● Set task a
Report every line of the listing below that contains the string "differential", treating uppercase and lowercase as distinct.

● Excerpt to read
+++

Data Lineage & Provenance¶
IndentiaDB provides built-in data lineage and provenance tracking for every triple stored in the graph. Built on the W3C PROV-O (Provenance Ontology) standard, the lineage system records where data came from, how it was transformed, and who or what was responsible -- giving you a complete audit trail from source to destination. This is essential for regulatory compliance (GDPR, SOX, HIPAA), data quality management, and debugging complex ETL pipelines.
Architecture¶
The lineage system follows the PROV-O entity-activity-agent model:
+--------------+ +------------------+ +--------------+
| Sources |---->| Interceptor |---->| Storage |
| File / API / | | + Annotator | | PROV-O + |
| SPARQL / ETL | | | | SurrealDB |
+--------------+ +------------------+ +------+-------+
|
v
+-------------+
| Tracer |
| Upstream / |
| Downstream |
+-------------+
Every write operation passes through an ingest interceptor that captures the data source, attaches a confidence score, links the operation to an activity, and stores the provenance metadata alongside the triple.
Core Concepts¶
Entities, Activities, and Agents¶
IndentiaDB maps the three PROV-O pillars to concrete objects:
| PROV-O Concept | IndentiaDB Type | Description |
|---|---|---|
| Entity | TripleProvenance |
A triple with provenance metadata attached |
| Activity | ProvenanceActivity |
An action that created, modified, or consumed entities (import, transform, query) |
| Agent | ProvenanceAgent |
The user, service, or system that performed an activity |
Relationships¶
| Relationship | Predicate | Meaning |
|---|---|---|
wasDerivedFrom |
prov:wasDerivedFrom |
Entity A was derived from Entity B |
wasGeneratedBy |
prov:wasGeneratedBy |
Entity was generated by an activity |
wasAttributedTo |
prov:wasAttributedTo |
Entity was attributed to an agent |
used |
prov:used |
Activity consumed an entity as input |
wasAssociatedWith |
prov:wasAssociatedWith |
Activity was performed by an agent |
wasInformedBy |
prov:wasInformedBy |
Activity was informed by another activity |
Data Sources¶
IndentiaDB tracks seven distinct data source types, each capturing source-specific metadata:
| Source Type | Fields | Use Case |
|---|---|---|
| File | path, format, checksum |
Turtle, N-Triples, JSON-LD, CSV imports |
| API | endpoint, method, request_id |
REST API ingestion |
| SparqlUpdate | query, user |
SPARQL INSERT/DELETE operations |
| Pipeline | pipeline_id, step, run_id |
ETL/ELT pipeline stages |
| External | system, identifier |
Federation from external systems |
| UserAssertion | user_id |
Manual data entry or assertion |
| Inferred | rule_id, source_triples |
Inference engine output |
Confidence Scores¶
Every triple can carry a confidence score between 0.0 and 1.0, representing the reliability of the data:
Confidence Methods¶
| Method | Description |
|---|---|
SourceProvided |
Confidence was supplied by the source system itself |
SourceReliability |
Calculated based on pre-configured source reliability ratings |
MLModel |
Determined by a machine learning model (includes model_id) |
UserAsserted |
Manually asserted by a user |
Default |
Fallback value (0.5) when no confidence information is available |
Filtering by confidence
Use the ProvenanceFilter with min_confidence and max_confidence to query only high-quality data. For example, setting min_confidence: 0.8 excludes low-confidence inferred triples from analytical queries.

+++

● Set task b
Using the data lineage page above, answer each question on its own line:
(i) Which W3C standard is the lineage system built on?
(ii) How many distinct data source types does IndentiaDB track?
(iii) What fallback confidence value does the Default method use when no confidence information is available?

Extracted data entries
+++

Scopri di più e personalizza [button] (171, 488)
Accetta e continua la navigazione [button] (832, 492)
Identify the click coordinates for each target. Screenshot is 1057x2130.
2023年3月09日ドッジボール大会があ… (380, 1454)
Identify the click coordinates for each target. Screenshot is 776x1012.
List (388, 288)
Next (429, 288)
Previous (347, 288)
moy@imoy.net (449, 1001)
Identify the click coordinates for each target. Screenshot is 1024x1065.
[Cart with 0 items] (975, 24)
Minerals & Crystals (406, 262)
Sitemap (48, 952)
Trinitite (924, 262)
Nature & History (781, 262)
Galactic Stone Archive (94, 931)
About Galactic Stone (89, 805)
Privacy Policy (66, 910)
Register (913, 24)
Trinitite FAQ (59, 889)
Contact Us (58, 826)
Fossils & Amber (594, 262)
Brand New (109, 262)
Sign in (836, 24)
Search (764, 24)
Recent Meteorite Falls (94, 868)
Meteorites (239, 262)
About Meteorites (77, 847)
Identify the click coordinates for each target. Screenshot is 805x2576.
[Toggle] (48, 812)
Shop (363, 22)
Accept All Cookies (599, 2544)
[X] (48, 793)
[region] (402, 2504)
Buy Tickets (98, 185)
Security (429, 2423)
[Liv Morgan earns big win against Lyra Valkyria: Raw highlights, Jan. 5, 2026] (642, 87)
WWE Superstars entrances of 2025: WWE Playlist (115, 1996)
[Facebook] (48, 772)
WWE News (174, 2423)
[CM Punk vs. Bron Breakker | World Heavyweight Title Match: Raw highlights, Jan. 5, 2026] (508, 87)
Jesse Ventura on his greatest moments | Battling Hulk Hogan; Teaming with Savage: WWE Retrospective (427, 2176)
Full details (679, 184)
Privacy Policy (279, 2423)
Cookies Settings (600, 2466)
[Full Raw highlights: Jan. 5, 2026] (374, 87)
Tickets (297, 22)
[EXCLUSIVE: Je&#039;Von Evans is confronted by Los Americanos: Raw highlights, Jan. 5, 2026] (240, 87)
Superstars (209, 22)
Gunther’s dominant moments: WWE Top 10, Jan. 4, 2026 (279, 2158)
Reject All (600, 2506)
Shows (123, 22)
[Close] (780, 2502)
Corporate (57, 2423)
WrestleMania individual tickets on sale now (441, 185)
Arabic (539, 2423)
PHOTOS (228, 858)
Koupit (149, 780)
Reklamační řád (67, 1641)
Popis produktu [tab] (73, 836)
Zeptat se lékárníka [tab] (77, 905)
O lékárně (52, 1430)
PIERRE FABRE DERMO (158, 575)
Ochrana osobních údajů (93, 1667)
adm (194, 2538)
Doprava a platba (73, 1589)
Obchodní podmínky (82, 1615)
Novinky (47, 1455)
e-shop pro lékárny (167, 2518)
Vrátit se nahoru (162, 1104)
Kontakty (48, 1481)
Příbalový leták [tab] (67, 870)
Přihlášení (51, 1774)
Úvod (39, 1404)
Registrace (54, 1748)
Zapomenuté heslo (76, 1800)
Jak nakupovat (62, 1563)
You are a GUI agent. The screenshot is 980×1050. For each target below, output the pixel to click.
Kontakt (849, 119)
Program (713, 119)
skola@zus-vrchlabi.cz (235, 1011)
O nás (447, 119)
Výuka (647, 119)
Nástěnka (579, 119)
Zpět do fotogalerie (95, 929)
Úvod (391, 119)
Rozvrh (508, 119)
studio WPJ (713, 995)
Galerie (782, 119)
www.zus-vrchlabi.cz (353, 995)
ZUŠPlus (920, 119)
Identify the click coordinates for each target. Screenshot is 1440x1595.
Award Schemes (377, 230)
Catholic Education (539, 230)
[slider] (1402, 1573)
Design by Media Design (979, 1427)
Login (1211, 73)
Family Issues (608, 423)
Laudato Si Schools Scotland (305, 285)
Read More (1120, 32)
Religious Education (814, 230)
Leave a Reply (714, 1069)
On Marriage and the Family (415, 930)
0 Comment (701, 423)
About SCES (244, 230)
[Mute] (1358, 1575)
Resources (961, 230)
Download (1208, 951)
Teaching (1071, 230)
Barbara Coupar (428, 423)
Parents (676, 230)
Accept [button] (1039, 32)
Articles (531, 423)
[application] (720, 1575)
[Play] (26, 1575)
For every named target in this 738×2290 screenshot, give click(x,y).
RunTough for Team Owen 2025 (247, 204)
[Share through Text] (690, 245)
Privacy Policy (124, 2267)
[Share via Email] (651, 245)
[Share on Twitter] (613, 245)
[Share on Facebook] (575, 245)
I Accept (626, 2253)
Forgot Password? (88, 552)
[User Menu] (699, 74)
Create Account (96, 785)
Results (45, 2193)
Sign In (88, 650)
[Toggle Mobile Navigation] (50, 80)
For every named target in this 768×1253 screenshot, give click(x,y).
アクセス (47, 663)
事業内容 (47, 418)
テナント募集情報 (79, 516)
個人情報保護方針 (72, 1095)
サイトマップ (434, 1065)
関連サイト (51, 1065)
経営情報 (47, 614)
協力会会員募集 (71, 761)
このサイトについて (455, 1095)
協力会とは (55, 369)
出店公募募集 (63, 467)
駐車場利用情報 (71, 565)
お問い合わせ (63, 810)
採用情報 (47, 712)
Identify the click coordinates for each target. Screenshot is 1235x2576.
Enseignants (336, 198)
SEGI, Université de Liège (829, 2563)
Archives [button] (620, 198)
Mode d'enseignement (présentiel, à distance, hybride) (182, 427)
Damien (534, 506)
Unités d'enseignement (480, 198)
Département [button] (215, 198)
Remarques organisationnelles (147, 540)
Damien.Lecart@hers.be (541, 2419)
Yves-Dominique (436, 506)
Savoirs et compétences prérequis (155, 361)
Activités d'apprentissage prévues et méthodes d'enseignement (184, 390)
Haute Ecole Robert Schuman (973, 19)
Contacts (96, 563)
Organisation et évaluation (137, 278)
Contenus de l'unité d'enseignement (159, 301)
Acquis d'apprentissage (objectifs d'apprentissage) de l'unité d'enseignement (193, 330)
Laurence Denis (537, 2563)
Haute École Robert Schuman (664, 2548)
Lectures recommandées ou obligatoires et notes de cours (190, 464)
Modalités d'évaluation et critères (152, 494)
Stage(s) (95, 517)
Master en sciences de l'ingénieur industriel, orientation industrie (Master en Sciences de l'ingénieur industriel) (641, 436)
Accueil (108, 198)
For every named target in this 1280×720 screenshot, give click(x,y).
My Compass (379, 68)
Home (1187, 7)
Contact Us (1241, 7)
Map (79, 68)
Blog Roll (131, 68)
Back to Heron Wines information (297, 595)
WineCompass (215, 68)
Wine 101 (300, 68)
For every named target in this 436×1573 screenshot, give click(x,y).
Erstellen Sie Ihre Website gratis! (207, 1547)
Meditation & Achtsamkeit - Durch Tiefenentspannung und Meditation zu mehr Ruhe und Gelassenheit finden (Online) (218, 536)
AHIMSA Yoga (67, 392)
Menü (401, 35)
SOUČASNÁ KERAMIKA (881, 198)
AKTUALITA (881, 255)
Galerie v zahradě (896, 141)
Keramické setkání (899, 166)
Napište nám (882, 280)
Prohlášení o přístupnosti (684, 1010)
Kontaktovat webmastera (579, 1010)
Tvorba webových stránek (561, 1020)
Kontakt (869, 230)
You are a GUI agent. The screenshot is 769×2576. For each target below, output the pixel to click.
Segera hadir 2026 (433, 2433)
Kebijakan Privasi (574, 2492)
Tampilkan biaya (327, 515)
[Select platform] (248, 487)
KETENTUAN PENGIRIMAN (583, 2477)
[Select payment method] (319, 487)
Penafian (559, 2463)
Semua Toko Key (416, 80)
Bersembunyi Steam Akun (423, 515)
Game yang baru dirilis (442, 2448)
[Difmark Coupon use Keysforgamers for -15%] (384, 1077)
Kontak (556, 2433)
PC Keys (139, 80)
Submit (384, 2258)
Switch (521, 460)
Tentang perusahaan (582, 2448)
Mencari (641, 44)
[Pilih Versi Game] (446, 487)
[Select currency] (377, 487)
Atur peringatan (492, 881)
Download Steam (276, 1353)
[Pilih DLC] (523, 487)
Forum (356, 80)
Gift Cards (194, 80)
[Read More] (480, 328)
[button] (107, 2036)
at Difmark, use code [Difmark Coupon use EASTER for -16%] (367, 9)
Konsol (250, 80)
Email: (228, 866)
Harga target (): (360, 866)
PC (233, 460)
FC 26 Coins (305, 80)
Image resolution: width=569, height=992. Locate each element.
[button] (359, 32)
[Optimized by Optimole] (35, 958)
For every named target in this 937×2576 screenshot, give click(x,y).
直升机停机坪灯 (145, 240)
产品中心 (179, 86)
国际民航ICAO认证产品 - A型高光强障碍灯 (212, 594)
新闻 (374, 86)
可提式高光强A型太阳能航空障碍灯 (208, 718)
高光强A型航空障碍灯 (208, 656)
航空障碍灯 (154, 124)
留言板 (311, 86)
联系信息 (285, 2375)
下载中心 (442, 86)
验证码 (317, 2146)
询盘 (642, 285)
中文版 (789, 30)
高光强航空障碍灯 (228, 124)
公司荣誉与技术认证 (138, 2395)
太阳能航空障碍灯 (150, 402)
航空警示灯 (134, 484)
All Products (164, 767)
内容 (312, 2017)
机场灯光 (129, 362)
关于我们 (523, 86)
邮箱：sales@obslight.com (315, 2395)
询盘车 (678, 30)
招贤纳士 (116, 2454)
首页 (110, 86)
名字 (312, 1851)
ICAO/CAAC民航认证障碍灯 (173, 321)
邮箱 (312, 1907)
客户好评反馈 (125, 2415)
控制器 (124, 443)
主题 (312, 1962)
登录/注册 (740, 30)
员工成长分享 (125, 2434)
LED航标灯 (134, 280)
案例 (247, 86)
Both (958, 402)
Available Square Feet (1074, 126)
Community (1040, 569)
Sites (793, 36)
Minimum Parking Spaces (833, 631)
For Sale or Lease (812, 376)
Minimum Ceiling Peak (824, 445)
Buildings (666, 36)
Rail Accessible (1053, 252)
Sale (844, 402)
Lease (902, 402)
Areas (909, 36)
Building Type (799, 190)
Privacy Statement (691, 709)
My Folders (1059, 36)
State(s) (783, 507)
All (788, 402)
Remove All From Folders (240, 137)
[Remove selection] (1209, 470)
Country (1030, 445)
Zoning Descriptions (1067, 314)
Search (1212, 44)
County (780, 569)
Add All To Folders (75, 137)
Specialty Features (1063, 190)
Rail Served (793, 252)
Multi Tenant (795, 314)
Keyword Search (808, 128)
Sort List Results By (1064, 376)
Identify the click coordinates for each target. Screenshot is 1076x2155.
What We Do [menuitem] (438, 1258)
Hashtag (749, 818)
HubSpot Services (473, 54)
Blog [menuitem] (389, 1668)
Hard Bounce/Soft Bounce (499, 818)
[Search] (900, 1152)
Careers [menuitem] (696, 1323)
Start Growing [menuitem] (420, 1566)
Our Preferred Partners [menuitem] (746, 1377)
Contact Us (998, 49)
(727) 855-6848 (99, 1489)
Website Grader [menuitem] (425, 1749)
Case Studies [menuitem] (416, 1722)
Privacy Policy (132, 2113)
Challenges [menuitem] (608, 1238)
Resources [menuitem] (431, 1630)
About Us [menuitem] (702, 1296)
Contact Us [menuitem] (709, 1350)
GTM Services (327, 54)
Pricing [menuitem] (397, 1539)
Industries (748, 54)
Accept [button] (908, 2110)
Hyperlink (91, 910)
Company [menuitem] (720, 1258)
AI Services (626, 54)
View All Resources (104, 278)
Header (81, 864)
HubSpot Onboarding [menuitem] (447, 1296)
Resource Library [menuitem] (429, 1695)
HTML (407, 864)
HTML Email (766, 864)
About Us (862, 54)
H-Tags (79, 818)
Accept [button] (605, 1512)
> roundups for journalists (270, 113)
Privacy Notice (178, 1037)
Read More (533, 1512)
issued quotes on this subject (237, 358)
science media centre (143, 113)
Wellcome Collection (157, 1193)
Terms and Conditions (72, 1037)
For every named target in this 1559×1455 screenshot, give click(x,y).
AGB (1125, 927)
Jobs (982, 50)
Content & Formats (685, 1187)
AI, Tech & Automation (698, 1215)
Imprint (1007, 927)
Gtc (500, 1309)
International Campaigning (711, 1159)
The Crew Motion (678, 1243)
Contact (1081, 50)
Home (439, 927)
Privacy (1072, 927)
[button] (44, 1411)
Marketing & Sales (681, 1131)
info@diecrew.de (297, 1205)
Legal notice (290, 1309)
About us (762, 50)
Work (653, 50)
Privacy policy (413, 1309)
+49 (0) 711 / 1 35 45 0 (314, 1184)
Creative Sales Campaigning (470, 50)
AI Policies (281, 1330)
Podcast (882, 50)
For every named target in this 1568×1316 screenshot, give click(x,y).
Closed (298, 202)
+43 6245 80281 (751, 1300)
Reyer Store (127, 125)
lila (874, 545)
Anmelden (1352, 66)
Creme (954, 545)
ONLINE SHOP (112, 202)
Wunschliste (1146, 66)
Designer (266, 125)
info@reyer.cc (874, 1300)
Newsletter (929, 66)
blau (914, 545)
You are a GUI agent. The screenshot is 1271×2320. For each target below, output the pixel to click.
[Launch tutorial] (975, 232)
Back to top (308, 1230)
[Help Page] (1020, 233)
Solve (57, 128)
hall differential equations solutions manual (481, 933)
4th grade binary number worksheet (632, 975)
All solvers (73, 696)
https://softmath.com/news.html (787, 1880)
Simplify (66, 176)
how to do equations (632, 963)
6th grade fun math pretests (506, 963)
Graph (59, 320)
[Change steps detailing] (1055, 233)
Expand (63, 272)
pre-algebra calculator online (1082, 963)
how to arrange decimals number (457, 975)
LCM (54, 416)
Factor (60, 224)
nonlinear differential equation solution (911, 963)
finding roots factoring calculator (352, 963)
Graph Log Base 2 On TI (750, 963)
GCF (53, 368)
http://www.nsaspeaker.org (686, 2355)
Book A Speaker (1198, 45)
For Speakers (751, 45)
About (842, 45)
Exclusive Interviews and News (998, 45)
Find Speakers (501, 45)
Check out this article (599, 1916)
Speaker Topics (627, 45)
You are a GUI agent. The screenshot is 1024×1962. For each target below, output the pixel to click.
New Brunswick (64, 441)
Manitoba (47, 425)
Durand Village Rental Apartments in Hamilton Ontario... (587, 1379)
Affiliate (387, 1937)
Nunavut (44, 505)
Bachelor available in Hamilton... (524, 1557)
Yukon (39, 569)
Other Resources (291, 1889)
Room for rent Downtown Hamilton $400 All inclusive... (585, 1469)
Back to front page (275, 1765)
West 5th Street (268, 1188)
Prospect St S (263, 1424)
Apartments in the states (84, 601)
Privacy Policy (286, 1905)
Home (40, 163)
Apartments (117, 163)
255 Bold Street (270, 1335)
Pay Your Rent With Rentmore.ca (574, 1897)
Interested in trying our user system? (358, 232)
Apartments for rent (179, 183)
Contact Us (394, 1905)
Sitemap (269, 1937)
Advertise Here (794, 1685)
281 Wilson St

+++

● Worked answer a
hall differential equations solutions manual (481, 933)
nonlinear differential equation solution (911, 963)

● Worked answer b
(i) The W3C PROV-O (Provenance Ontology) standard.
(ii) Seven.
(iii) 0.5.